** Stored data follows **

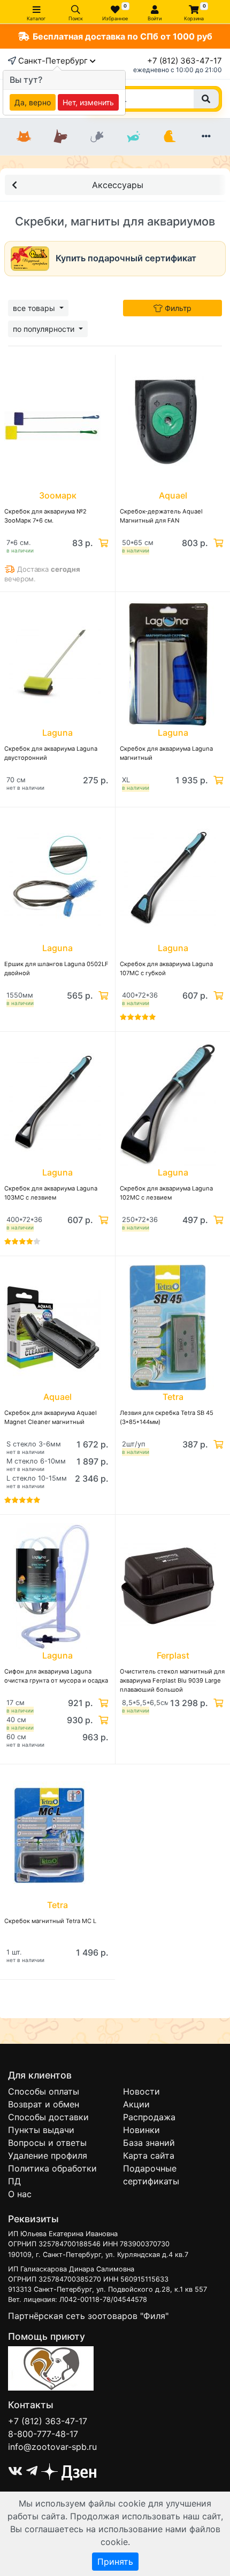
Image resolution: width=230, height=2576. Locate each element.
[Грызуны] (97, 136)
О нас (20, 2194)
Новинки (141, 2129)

** End of Stored data **
** Stored data follows **

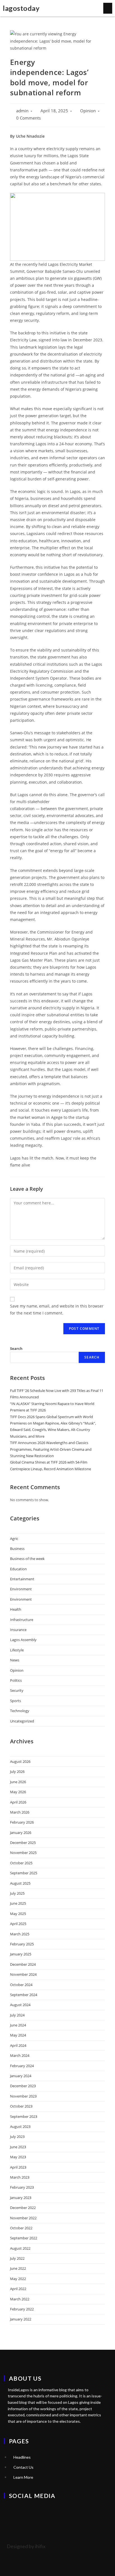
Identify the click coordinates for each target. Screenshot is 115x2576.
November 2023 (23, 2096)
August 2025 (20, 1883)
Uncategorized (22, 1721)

** End of Stored data **

— The problem —
State how many lines in the records contain the string "each". Give the number with no words around it.

— Answer below —
2